**Task instructions:** Using the data beneath this instruction, retype only the lines from the one that contains "Given: Toggle the Startup Windows button" down to the one that contains "Sort by the Mouse column header", both included, exactly as they appear.

**Source records:**
>>
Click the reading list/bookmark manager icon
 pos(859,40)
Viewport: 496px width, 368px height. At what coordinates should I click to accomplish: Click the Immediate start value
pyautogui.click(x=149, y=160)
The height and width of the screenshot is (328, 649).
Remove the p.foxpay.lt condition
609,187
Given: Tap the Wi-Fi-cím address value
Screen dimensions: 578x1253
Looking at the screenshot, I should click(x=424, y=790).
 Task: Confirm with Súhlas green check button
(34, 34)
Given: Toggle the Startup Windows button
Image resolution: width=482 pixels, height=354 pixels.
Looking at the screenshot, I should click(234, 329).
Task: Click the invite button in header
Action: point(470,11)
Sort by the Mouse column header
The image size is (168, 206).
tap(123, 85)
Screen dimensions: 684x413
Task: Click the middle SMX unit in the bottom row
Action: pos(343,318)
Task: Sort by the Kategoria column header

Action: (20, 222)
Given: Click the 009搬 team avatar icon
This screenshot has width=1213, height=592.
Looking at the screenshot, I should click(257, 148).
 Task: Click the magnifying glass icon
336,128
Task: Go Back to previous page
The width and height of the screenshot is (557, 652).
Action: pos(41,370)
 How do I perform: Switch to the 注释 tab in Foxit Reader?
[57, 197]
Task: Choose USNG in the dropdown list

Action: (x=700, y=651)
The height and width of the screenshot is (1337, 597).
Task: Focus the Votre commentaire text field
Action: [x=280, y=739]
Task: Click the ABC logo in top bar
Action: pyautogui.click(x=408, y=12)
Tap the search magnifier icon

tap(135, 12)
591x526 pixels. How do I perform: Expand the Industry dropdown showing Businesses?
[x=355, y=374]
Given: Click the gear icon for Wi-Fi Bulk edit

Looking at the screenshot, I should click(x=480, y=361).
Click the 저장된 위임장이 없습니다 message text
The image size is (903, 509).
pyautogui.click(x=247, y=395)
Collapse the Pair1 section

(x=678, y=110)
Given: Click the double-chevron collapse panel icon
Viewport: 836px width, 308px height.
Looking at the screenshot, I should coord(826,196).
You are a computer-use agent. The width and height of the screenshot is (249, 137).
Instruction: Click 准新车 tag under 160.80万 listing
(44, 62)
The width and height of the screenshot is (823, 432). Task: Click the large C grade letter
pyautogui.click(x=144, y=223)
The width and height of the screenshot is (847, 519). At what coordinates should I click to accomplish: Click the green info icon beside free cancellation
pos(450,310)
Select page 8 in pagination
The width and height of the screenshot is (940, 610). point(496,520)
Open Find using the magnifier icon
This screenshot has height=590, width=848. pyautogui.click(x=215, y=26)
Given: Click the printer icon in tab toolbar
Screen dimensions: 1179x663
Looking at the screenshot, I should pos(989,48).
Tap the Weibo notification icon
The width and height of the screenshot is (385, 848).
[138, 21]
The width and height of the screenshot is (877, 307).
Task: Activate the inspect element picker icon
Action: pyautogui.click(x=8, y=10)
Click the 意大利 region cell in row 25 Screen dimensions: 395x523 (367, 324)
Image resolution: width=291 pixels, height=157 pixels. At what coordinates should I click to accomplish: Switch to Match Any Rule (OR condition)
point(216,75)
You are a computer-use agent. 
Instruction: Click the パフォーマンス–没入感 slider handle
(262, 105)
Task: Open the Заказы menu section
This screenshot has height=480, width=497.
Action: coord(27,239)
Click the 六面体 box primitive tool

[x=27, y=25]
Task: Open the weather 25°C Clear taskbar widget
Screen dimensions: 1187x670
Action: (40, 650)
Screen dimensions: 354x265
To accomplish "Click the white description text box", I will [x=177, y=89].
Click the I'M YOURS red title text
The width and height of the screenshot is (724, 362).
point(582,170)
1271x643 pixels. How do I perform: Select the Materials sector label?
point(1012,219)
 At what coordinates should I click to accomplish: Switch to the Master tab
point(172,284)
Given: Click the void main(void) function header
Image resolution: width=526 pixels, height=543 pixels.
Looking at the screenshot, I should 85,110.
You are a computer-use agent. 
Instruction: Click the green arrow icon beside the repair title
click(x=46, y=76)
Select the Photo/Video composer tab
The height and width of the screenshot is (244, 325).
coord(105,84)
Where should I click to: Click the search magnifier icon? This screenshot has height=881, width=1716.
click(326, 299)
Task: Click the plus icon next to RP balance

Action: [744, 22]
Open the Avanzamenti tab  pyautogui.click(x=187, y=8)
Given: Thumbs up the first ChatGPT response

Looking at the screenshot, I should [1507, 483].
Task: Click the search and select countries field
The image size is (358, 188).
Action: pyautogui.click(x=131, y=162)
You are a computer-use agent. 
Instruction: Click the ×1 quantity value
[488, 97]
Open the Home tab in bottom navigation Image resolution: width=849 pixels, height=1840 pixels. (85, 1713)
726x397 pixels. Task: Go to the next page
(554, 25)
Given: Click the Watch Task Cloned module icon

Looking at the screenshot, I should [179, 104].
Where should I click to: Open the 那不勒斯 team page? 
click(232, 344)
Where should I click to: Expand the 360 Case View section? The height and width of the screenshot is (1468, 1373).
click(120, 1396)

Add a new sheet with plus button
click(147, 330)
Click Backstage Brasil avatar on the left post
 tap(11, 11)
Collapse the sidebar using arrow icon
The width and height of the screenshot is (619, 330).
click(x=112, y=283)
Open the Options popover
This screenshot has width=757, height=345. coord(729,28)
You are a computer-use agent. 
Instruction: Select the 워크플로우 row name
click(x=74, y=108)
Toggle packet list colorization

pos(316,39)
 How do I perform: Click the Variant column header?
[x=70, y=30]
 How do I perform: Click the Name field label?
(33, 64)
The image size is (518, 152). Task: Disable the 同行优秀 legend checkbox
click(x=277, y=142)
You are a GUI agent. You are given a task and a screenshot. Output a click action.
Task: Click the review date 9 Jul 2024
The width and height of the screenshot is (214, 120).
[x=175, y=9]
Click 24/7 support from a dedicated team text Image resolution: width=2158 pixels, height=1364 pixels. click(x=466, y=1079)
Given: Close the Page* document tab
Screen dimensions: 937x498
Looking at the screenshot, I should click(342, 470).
<<
**Exercise result:**
Given: Toggle the Startup Windows button
Image resolution: width=482 pixels, height=354 pixels.
Looking at the screenshot, I should click(234, 329).
Task: Click the invite button in header
Action: point(470,11)
Sort by the Mouse column header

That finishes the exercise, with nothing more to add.